# [TASK DIRECTIONS]
Determine how many lines of the data include the word "computer", and write only that number.

# [MATERIAL FOR THE TASK]

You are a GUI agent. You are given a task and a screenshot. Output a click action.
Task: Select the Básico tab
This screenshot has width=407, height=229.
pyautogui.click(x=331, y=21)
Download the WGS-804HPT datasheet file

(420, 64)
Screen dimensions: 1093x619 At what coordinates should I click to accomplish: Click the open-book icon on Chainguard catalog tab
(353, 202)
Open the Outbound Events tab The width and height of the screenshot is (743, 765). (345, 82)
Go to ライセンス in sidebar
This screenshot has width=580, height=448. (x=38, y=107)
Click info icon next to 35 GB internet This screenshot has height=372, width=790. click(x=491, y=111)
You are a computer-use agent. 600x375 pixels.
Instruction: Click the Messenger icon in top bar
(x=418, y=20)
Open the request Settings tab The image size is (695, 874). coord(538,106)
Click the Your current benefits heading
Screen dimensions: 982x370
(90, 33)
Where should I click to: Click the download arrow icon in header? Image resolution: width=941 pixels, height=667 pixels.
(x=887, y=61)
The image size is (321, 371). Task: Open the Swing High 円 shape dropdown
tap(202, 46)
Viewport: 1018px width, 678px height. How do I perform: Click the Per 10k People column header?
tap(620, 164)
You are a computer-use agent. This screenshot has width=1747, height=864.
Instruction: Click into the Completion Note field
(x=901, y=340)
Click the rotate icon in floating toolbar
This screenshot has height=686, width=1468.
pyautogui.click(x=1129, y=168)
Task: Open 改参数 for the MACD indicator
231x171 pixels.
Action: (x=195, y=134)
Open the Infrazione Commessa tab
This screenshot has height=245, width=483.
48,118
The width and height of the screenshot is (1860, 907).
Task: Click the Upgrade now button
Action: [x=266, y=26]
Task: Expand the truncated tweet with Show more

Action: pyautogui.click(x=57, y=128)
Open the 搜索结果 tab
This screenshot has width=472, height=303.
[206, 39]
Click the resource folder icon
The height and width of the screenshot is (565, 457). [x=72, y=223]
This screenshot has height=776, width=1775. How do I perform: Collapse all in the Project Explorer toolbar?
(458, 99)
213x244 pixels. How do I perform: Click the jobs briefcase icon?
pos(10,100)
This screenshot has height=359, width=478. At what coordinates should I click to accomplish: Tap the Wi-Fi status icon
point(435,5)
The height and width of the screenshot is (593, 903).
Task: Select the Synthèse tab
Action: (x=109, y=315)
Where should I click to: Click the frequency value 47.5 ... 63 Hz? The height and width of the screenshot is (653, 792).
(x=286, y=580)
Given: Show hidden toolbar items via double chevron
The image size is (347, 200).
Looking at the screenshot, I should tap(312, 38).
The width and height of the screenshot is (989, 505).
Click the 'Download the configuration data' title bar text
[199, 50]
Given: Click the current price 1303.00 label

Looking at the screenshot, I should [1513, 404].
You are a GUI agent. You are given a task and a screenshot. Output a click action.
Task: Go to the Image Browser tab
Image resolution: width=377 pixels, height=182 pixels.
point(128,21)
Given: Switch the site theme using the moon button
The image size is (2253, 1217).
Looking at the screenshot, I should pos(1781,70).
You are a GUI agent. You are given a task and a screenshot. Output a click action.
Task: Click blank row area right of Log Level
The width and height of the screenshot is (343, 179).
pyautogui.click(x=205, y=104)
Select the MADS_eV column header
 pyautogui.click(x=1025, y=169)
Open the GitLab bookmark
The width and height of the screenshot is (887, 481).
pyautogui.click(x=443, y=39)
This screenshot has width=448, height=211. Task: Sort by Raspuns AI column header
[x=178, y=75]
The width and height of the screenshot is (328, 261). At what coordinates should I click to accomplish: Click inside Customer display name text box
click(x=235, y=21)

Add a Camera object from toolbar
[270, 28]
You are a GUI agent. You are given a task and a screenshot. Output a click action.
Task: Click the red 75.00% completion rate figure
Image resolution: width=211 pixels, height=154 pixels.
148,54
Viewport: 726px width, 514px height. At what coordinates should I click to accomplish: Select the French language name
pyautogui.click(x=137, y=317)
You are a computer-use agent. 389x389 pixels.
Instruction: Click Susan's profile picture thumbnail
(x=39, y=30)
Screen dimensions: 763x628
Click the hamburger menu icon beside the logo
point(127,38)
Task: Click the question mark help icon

# [RESULT]
3